Today, the European Commission updated its list of the Critical Raw Materials (CRM) it needs to power the green and digital transitions, and issued a legislative proposal and a Communication for how it will source them.
There are huge concerns about what this means for European nature and communities since the legislative proposal weakens core environmental legislation with the aim of making it easier to tap into domestic reserves.
There are also concerns about the impacts it will have on forests, biodiversity and human rights in third countries as the Communication proposes measures to support the diversification of supply chains through Strategic Partnerships and maximise the contribution of EU trade agreements.
For example, the EU is currently negotiating a trade agreement with Indonesia, which holds a significant reserve of nickel, a mineral that has been added to the EU’s CRM list. Yet the Indonesian island of Sulawesi has already seen almost 550,000 hectares (roughly 3.5 times the size of London) of rainforest destroyed since 2011 in its Central and Southeast provinces because of nickel.
************
■ **Task list**:
1. According to the passage on critical raw materials, how much rainforest on the Indonesian island of Sulawesi has been destroyed because of nickel since 2011?
2. Set down, word for word, the stretch of the passage on critical raw materials from "There are also" through "because of nickel.".

A run of records
************
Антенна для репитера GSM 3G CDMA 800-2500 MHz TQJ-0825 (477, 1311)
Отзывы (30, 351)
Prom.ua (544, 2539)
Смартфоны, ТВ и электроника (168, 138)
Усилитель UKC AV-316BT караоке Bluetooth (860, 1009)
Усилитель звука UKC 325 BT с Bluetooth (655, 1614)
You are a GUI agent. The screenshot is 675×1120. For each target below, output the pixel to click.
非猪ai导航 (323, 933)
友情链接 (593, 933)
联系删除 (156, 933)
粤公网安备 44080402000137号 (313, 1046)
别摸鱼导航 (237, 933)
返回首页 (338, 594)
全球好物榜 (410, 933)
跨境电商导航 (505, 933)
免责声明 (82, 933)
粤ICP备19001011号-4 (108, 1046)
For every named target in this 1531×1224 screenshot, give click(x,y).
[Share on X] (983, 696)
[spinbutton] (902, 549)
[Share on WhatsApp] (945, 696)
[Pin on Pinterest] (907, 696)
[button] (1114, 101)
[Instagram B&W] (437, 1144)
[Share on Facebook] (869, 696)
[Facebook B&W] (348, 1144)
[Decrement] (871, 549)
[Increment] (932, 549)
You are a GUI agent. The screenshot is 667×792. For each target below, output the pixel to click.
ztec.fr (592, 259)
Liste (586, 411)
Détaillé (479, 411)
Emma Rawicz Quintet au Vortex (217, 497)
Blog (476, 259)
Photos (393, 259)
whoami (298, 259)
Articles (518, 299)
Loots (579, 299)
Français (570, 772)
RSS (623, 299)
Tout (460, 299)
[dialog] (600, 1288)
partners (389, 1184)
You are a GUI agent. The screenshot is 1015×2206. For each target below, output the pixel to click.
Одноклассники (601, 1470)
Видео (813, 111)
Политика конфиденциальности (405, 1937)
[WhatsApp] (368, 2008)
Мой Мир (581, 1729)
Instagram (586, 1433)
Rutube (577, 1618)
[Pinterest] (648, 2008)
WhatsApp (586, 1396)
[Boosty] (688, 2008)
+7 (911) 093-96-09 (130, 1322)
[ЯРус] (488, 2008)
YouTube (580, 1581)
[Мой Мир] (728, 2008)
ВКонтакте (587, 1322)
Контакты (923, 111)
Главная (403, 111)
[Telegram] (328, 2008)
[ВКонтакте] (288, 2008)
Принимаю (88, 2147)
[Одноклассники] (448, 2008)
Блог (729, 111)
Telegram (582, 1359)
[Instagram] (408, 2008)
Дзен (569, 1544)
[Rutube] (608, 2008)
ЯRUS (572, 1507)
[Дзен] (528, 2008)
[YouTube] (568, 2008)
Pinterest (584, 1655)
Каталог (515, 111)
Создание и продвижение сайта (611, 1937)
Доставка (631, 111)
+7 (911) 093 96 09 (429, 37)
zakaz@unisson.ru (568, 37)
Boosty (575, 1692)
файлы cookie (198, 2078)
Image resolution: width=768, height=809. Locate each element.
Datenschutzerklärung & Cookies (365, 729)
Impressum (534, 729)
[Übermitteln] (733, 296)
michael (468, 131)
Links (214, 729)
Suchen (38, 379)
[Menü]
************
■ **Task-by-task results**:
1. Almost 550,000 hectares in its Central and Southeast provinces, roughly 3.5 times the size of London.

2.
There are also concerns about the impacts it will have on forests, biodiversity and human rights in third countries as the Communication proposes measures to support the diversification of supply chains through Strategic Partnerships and maximise the contribution of EU trade agreements.
For example, the EU is currently negotiating a trade agreement with Indonesia, which holds a significant reserve of nickel, a mineral that has been added to the EU’s CRM list. Yet the Indonesian island of Sulawesi has already seen almost 550,000 hectares (roughly 3.5 times the size of London) of rainforest destroyed since 2011 in its Central and Southeast provinces because of nickel.